Show HN: Stun LLMs with thousands of invisible Unicode characters
Nostalgia and “enshittification” of the internet
- Several commenters use this project as a springboard to lament the modern web: bot-blockers, slow interstitials, ad-driven platforms, and “ragebait” content.
- Some argue the “old internet” was already full of spam and bots, but that today’s problem is more about engagement manipulation than crude viagra spam.
- There’s a sense that LLMs add damage on top of an ecosystem already degraded by social media and ads.
How the Unicode obfuscation works and LLM robustness
- The tool injects invisible and look‑alike Unicode characters to confuse LLMs or their safety layers, while remaining mostly readable to humans.
- Some argue models will just learn to normalize or treat these tokens as equivalent, only slightly slowing learning.
- Others note that modern pretraining pipelines already do heavy filtering (language detection, spam/“educational” filters), which may simply exclude such weird text.
Scrapers, preprocessing, and the arms race
- Many believe this is trivially bypassed by scrapers via regex/Unicode normalization or stripping zero‑width and unusual characters, or by rendering pages and using OCR.
- Counterpoint: blindly stripping non‑ASCII or “weird” chars breaks legitimate languages and diacritics; there is no universal “junk Unicode” set.
- Past tools (e.g., heavy Unicode corruption like “klmbr”) initially broke models but newer models handle them, suggesting obfuscation is short‑lived.
Accessibility, SEO, and human usability
- Strong consensus that this is “terrible” for screen readers: audio output becomes unusable or letter‑by‑letter noise.

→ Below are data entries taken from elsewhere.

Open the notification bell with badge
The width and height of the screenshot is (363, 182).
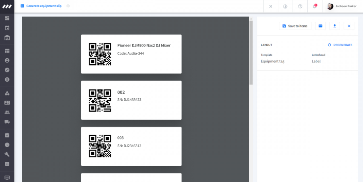pyautogui.click(x=315, y=6)
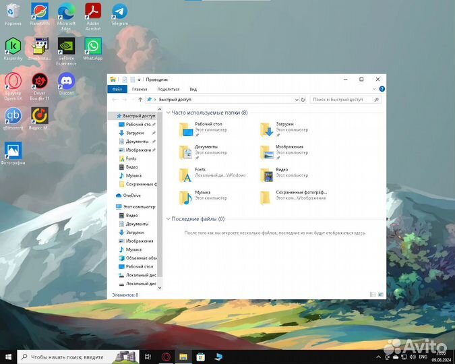Select the Discord desktop icon
Viewport: 455px width, 364px height.
point(66,82)
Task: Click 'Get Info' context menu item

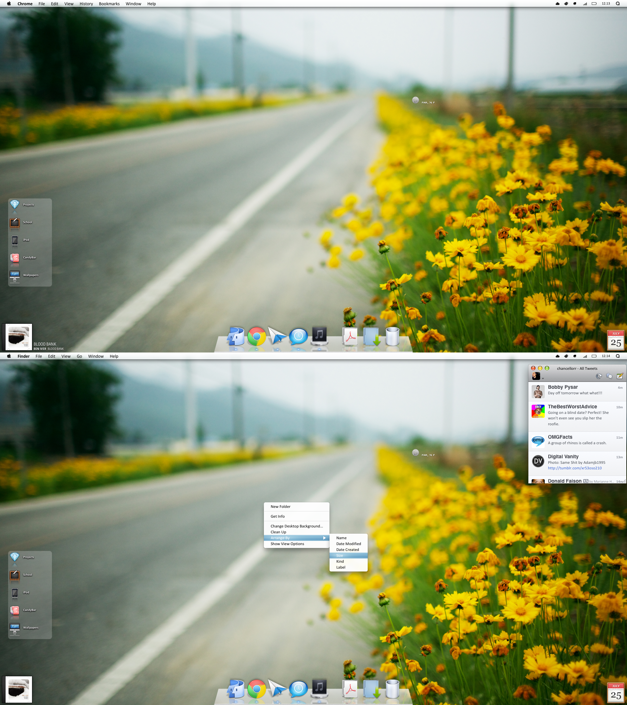Action: click(x=278, y=516)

- Concerns that it would harm accessibility, may ruin SEO, and can even break editors and PDFs; some report copy/paste issues in browsers.
- Several commenters explicitly ask people not to deploy this on real sites for these reasons.
Experiments and behavior of different LLMs
- Users test various models (GPT, Claude, Gemini, Grok, Qwen, etc.) with mixed results:
- Some decode the hidden text or strip zero‑width chars easily, sometimes even generating code to clean it.
- Others refuse to answer or output safety messages, seemingly treating it as obfuscated/prompt‑injection content.
- The main practical effect, where it works, is to cause refusals or off‑topic answers when students copy‑paste gibberified prompts.
Alternative defenses and broader reflections
- Suggested alternatives: inserting invisible CBRN/red‑team prompts to trigger safety filters, ASCII art, RTL/bottom‑to‑top text, or just using robots.txt plus legal/regulatory tools.
- Several commenters think the only long‑term way to “beat” LLMs would be to make text illegible to humans too, which is self‑defeating.